## INSTRUCTIONS FOR THE TASK
All lines from the first line of the material up to and including the line with "Task: Click the Users group icon" must be copied exactly, and no others.

## PROVIDED MATERIAL
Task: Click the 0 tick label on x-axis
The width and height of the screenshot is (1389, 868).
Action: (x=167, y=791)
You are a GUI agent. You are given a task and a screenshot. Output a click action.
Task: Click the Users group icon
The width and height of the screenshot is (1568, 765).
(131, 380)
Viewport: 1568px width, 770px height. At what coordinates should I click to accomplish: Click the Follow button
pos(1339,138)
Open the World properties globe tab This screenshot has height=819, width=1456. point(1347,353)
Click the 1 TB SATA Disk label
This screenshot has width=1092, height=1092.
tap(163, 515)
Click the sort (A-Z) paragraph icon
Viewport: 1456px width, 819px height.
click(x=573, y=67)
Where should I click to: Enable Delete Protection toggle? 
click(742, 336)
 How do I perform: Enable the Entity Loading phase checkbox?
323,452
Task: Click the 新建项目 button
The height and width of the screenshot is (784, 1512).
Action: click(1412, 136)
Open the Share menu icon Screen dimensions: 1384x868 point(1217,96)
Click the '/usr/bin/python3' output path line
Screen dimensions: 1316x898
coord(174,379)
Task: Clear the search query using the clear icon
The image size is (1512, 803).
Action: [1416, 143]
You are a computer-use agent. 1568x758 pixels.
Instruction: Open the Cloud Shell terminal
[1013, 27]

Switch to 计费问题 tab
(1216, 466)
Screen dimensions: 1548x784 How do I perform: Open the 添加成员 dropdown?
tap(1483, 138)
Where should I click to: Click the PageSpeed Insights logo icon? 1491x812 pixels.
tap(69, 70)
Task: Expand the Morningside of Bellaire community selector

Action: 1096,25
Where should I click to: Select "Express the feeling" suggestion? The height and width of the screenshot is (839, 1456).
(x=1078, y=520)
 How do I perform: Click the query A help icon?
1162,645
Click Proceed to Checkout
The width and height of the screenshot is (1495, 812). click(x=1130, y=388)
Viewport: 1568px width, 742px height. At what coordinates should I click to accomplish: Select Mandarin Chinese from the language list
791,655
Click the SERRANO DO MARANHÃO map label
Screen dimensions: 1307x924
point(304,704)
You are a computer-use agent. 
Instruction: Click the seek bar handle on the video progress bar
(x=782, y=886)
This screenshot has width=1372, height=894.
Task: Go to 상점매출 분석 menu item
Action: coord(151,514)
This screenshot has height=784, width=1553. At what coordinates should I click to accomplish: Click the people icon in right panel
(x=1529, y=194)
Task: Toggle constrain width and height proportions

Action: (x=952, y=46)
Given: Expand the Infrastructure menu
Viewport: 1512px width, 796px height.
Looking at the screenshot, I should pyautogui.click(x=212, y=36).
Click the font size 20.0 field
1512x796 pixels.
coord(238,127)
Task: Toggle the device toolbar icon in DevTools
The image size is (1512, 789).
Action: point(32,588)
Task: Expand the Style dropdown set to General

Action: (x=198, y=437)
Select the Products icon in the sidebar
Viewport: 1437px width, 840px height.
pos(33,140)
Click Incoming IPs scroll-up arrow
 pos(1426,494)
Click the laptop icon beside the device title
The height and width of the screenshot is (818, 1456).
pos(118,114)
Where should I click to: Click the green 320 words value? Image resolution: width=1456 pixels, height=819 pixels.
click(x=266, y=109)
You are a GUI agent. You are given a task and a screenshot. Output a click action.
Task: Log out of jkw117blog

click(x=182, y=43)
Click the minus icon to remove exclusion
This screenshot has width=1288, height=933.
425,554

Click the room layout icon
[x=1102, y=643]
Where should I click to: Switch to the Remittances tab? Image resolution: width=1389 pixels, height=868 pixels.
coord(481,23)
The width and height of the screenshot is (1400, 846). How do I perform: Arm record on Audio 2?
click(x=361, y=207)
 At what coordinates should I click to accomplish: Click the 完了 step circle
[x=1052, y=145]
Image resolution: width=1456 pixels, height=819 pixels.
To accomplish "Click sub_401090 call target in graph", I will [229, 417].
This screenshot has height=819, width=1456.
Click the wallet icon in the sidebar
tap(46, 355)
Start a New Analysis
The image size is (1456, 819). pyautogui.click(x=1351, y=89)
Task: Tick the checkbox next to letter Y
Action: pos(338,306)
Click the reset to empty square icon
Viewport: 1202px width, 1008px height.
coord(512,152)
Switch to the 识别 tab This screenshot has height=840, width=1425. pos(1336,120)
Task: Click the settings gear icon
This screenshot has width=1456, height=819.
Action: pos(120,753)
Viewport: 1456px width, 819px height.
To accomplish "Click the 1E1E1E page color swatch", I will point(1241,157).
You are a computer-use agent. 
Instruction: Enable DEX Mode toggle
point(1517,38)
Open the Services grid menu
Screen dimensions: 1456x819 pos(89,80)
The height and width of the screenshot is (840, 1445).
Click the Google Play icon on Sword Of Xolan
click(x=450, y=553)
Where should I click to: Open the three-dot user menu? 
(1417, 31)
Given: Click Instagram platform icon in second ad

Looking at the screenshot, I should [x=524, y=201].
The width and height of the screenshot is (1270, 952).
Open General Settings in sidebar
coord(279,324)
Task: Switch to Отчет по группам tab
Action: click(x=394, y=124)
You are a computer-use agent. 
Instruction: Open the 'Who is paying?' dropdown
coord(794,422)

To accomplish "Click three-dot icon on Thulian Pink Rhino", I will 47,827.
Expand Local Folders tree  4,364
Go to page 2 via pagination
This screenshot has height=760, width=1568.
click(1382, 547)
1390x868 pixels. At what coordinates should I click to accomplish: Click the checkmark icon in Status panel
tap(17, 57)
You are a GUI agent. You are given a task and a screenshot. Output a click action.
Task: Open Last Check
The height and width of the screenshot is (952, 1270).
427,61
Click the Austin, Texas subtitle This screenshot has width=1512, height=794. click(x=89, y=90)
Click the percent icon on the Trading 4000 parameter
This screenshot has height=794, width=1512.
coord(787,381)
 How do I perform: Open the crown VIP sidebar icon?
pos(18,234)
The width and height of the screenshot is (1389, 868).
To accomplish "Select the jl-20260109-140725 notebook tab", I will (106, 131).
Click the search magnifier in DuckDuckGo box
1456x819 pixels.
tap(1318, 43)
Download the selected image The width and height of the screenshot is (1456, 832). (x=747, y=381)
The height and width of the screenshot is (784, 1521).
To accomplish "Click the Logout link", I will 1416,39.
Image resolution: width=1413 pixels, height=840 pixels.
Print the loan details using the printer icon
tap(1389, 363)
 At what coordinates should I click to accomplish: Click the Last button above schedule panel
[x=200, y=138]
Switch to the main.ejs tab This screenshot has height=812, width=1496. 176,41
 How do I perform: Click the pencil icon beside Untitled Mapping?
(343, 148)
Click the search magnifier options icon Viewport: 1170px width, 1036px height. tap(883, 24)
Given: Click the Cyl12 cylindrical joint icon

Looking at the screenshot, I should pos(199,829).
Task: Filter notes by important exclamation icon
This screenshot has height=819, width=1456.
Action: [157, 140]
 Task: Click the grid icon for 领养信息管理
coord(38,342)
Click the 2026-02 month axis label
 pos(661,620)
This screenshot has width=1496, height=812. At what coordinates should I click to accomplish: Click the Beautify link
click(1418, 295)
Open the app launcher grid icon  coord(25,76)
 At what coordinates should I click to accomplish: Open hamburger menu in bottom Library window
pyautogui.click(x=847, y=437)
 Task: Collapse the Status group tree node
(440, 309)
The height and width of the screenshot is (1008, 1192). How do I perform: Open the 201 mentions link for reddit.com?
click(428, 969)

## SOLUTION
Task: Click the 0 tick label on x-axis
The width and height of the screenshot is (1389, 868).
Action: (x=167, y=791)
You are a GUI agent. You are given a task and a screenshot. Output a click action.
Task: Click the Users group icon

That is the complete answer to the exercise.